A blog of sorts

This is oddly familiar

FFI and JSON messaging

I recently started my Dissertation and began building a WebExtension from what was a single JavaScript file. This single JavaScript file is now a content script that my extension injects into the webpage. Unfortunately I don’t want the UI the JavaScript file creates to be in the webpage; I want it in my sidebar.

I can’t just send the UI code over to my sidebar and then insert it there for two reasons. One, the non UI code will then analyse my sidebar instead of the webpage when it tries to look at the body. Two, I can only send JSON.

My UI objects have functions that won’t go through JSON. Even if I send them as strings they will lose their scope which they need to work.

Not that long ago I was writing code in Rust and Lua going through FFI boundries all the time.
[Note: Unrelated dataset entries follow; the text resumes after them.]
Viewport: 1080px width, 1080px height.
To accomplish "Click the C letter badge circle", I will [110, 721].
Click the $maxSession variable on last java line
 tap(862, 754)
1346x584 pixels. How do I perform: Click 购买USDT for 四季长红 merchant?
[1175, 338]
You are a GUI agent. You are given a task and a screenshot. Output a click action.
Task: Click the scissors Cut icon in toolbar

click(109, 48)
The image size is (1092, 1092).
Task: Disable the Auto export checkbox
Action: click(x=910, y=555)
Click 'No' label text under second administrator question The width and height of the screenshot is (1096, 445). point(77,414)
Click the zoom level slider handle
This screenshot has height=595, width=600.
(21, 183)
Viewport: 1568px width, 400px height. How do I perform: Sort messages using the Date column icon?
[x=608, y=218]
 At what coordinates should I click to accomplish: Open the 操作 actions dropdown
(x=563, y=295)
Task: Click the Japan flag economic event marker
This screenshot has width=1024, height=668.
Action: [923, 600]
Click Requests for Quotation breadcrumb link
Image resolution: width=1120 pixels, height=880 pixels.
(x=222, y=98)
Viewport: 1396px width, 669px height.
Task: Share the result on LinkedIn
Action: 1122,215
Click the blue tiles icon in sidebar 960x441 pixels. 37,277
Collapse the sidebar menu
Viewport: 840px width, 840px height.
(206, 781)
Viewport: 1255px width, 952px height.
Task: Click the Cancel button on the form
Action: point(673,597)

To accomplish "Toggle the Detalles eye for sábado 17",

The similarities between FFI through C and sending messages through JSON are quite extensive.

So having done a similar thing before I realised I could leave all the non UI code of my content script intact and drive it with JSON messages from my WebExtension’s UI. Instead of moving the button that does something (very hard)1 I can make a new button in my sidebar where I want it and have it send a message back to the code where that old button was defined (where the scope that I need is) to trigger the function the original button did and remove the original button.


1 - Making a new button in my sidebar and removing the original isn’t just moving it because the scope where the old was defined that it used to trigger actions didn’t move with my button. It stayed in the content script. My new button can only interact over the interface I build around the JSON messaging and has no access to the data/functions the old one could call freely.